Background: The transcription factor GATA3 has recently been shown to be necessary for mammary gland morphogenesis and luminal cell differentiation. There is also an increasing body of data linking GATA3 to the estrogen receptor alpha (ER alpha) pathway. Among these it was shown that GATA3 associates with the promoter of the ER alpha gene and ER alpha can reciprocally associate with the GATA3 gene. GATA3 has also been directly implicated in a differentiated phenotype in mouse models of mammary tumourigenesis. The purpose of our study was to compare coexpressed genes, by meta-analysis, of GATA3 and relate these to a similar analysis for ER alpha to determine the depth of overlap. Results: We have used a newly described method of meta-analysis of multiple cancer studies within the Oncomine database, focusing here predominantly upon breast cancer studies. We demonstrate that ER alpha and GATA3 reciprocally have the highest overlap with one another. Furthermore, we show that when both coexpression meta-analysis lists for ER alpha and GATA3 are compared there is a significant overlap between both and, like ER alpha, GATA3 coexpresses with ER alpha pathway partners such as pS2 (TFF1), TFF3, FOXA1, BCL2, ERBB4, XBP1, NRIP1, IL6ST, keratin 18(KRT18) and cyclin D1 (CCND1).
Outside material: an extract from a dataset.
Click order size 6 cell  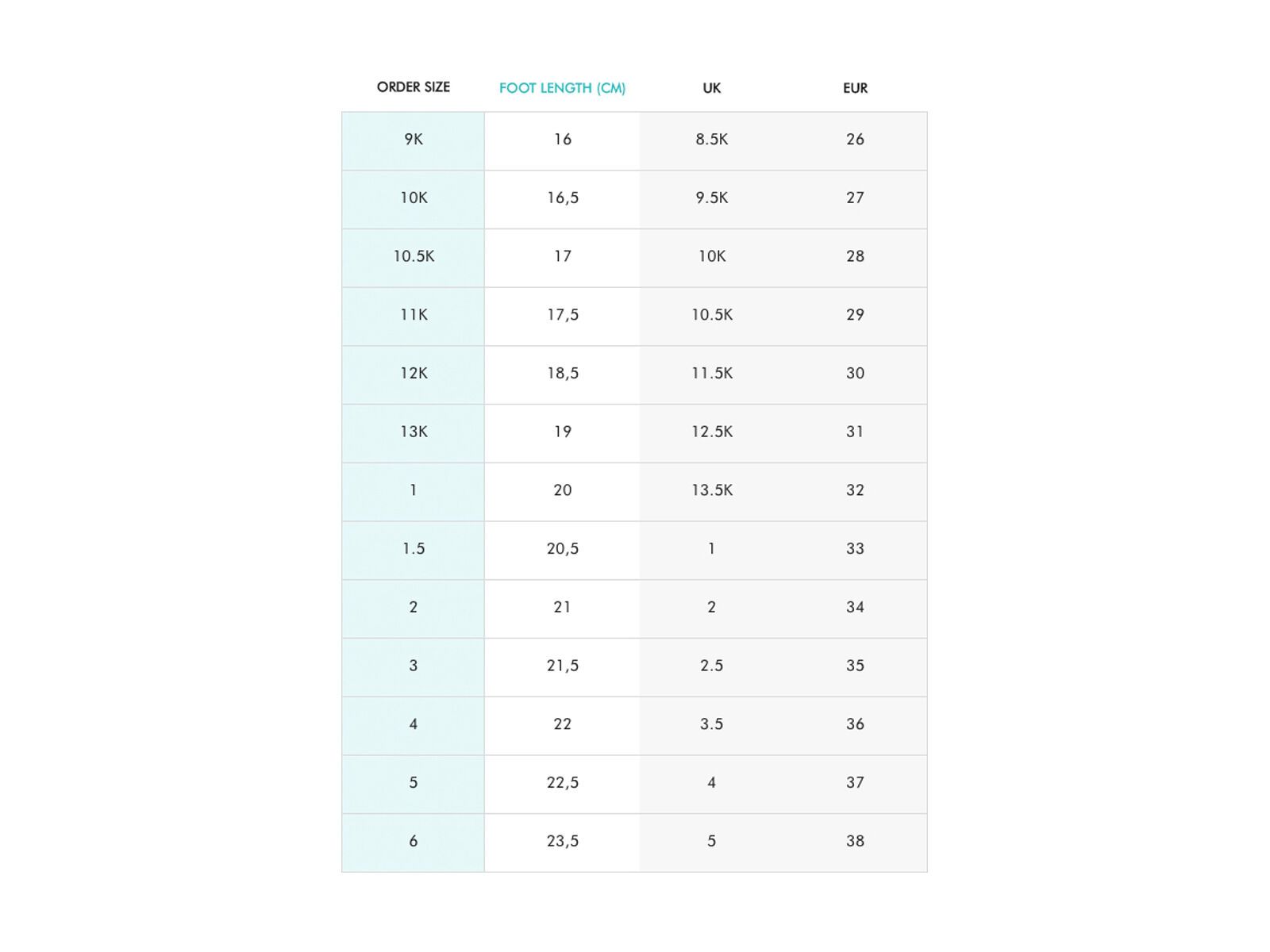click(413, 841)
Moreover, as these data are derived from human tumour samples this adds credence to previous cell-culture or murine based studies. Conclusion: GATA3 is hypothesized to be integral to the ER alpha pathway given the following: (1) The large overlap of coexpressed genes as seen by meta-analysis, between GATA3 and ER alpha, (2) The highest coexpressing gene for GATA3 was ER alpha and vice-versa, (3) GATA3, like ER alpha, coexpresses with many well-known ER alpha pathway partners such as pS2.